Supplied material:
....

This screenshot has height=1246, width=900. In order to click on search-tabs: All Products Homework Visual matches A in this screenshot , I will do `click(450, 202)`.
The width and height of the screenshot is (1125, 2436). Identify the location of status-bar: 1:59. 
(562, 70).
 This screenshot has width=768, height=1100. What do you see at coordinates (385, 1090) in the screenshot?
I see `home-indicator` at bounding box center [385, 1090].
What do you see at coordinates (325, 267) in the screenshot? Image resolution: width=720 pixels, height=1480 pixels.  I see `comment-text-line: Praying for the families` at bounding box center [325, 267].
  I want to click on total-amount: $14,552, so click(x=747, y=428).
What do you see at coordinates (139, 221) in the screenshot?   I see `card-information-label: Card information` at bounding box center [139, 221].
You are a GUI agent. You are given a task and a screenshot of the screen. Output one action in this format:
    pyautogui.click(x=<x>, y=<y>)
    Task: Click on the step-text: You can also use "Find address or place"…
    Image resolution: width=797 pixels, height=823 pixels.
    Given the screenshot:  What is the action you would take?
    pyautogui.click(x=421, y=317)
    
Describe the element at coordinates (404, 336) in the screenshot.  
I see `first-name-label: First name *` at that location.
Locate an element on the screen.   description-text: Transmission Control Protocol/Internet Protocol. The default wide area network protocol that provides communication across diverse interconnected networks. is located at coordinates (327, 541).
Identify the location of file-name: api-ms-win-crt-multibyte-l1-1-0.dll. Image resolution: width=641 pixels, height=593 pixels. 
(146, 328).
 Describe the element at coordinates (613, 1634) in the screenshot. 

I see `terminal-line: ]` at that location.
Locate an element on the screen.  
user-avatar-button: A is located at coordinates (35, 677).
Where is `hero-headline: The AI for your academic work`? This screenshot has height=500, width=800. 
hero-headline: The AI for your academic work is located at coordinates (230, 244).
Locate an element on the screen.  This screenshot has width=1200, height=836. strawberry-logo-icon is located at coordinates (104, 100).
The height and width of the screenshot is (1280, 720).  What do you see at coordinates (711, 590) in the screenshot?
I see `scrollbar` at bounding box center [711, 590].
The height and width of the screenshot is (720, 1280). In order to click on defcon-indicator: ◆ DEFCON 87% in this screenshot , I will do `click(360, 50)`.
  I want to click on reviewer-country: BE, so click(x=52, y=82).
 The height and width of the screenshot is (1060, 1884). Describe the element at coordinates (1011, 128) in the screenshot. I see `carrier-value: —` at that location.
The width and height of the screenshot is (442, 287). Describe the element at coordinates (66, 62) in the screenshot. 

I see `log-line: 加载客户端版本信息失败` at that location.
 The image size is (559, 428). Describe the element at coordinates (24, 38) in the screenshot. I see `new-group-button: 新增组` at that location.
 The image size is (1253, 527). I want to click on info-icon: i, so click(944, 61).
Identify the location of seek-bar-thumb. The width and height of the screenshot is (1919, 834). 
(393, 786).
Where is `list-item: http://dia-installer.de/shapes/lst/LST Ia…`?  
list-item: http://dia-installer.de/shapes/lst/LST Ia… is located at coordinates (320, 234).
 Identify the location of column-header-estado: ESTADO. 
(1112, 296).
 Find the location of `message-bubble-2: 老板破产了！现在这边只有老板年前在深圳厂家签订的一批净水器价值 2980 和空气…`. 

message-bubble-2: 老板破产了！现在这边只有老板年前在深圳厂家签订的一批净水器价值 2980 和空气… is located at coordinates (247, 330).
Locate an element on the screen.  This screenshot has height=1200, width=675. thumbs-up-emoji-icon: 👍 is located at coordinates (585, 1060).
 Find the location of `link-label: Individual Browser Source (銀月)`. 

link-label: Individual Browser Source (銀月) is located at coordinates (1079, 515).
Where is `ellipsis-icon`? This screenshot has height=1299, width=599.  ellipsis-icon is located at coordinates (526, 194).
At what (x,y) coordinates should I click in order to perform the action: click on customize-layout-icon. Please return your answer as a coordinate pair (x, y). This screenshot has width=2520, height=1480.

....

Instructions for the task: Transcribe the data exactly, everything from the start of the data down to the line containing "What do you see at coordinates (325, 267)", including both ends.

Solution for this exercise:
This screenshot has height=1246, width=900. In order to click on search-tabs: All Products Homework Visual matches A in this screenshot , I will do `click(450, 202)`.
The width and height of the screenshot is (1125, 2436). Identify the location of status-bar: 1:59. 
(562, 70).
 This screenshot has width=768, height=1100. What do you see at coordinates (385, 1090) in the screenshot?
I see `home-indicator` at bounding box center [385, 1090].
What do you see at coordinates (325, 267) in the screenshot? Image resolution: width=720 pixels, height=1480 pixels.  I see `comment-text-line: Praying for the families` at bounding box center [325, 267].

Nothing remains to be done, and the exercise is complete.